El naufragio del 'Azor'

El yate de recreo de Franco se oxida anclado entre campos de trigo burgaleses como reclamo de un motel y un asador

El naufragio del 'Azor'

Hay que fijarse. Encaramado a una loma como un toro de Osborne, el motel Azor se asoma al kilómetro 222 de la A-1. El nombre no es gratuito. En Cogollos, Burgos, permanece varado el yate de recreo de Francisco Franco, inútil reclamo de un 'complejo' formado por un asador y un hotel de carretera. Hace sesenta años, los astilleros Bazán de Ferrol satisfacían el capricho del dictador y botaban una nave que surcó las procelosas aguas del franquismo y hasta de la Transición. Donde antes refulgían las gorras de comodoro y brincaban los atunes puestos a huevo, hoy ulula el viento castellano. La Historia, en dique seco.

El desolado aparcamiento del mesón El Labrador reserva una plaza para este espejismo. A estribor, un hotel de 60 camas con la puerta de cada habitación en el exterior, a la manera de los moteles estadounidenses; 'Psicosis' se funde con el Nodo. A babor, el mesón con estética de salón del Oeste depara la sorpresa de un 'museo etnográfico' en su interior; entre las botellas de Protos y Tinto Pesquera, aperos de labranza con nombres 'chanantes': trébedes, garlopas, seseros, zoquetas...

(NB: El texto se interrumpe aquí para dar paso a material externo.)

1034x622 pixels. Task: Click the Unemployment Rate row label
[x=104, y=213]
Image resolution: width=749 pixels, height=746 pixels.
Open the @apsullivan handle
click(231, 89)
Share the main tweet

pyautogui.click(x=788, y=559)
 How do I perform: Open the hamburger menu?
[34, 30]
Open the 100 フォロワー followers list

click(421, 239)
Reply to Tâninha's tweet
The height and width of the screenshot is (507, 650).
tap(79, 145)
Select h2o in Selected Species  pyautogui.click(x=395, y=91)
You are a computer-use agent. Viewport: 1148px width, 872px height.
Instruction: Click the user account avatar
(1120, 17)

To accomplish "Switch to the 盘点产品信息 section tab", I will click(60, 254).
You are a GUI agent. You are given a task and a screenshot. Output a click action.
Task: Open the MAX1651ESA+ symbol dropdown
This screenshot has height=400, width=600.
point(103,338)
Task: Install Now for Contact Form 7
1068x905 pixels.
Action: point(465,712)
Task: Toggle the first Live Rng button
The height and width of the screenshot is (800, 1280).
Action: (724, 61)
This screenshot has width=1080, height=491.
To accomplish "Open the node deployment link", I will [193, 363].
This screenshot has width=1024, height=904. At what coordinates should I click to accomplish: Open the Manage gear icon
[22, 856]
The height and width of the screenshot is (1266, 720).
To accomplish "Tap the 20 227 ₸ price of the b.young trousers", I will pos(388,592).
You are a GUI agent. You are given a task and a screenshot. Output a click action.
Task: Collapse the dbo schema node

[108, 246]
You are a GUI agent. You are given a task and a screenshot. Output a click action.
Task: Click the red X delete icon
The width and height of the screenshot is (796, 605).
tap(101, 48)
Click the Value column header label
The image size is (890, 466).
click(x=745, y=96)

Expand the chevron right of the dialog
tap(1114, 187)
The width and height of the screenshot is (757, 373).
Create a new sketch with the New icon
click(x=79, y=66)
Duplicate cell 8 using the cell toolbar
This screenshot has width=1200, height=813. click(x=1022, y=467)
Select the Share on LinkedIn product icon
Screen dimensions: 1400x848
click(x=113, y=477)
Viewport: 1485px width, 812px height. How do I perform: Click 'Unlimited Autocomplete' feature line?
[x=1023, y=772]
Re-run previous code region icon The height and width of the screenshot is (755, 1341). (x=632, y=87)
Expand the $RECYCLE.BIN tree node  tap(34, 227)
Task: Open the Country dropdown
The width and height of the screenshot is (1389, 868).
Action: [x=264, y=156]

El 'Azor' se oxida en el páramo burgalés gracias a la cabezonería de un empresario cuya singladura acabó en naufragio. En 1992, Lázaro González avistó un negocio boyante cuando adquirio el barco en una subasta tras informarse en el BOE. Intentó convertirlo en un restaurante flotante en la bahía de Laredo, pero el plan encalló. Al final, tras gastarse 14 millones de las antiguas pesetas lo ancló en Cogollos como faro de su negocio. Plantó un letrero en rojo y gualda que se avista desde la Nacional y se sentó a esperar.

Eslora fantasmal

El encargado del mesón atiende al exótico nombre de Mario Lecroisey, más propio de un 'maitre' del Palace que de un expendedor de lechazo. Desvela que hace ya años que Lázaro González tiró la toalla. «Ahora regenta otro asador en Burgos». Mario confía en que en poco más de un año construyan la nueva salida de la autopista, que pasará junto al motel.

-¿No viene mucha gente, eh?

-Bueno, viajeros de paso sobre todo, Cogollos está a medio camino entre Bilbao y Madrid. Y mucho guiri.

-¿A ver el barco?

-Les llama la atención. Lo que pasa es que está hecho una pena. Hace unos años estuvieron por aquí los de la Fundación Cousteau. Hicieron una oferta para restaurarlo. A mí no me importaría, pero eso nos obligaría a poner vallas por todo el perímetro para protegerlo. Lo que no vienen son nostálgicos de Franco y gente así. Esto no es el Valle de los Caídos.

Se puede subir a bordo del 'Azor' sin ningún problema. El óxido reina donde una vez hubo paredes de madera de fresno y raíz de sicomoro egipcio. Cincuenta metros de eslora fantasmales. Por aquí, Franco daba pasitos embutido en un blazer azul marino de botones dorados. Marejada de campos de trigo. Y el recuerdo de que, en esta chatarra, un 25 de agosto de 1948 Franco y Don Juan de Borbón acordaron que el príncipe Juan Carlos estudiara en España. Cuatro décadas más tarde, un Felipe González mal aconsejado navegó de Lisboa a Rota. Le criticaron tanto que desde entonces veranea en Doñana.

Los camarotes de Franco y Carmencita Polo son una casa ocupada. Cada uno de ellos luce su respectiva pintada: 'Fachas al paredón' y 'Eta mata poco'. Mario invita a admirar el 'Azor' desde las habitaciones del motel. La individual, 28 euros; la doble 35. Descubre en un cobertizo un cañón y una tanqueta que crian hierbajos en el motor. Son parte del frustrado museo de Lázaro. Qué pena no haber parado en Cogollos semanas atrás, cuando un visitante se perdió durante horas en las entrañas del barco Azor.

-Era un señor mayor que había formado parte de la tripulación de Franco. Imagínate qué tuvo que sentir.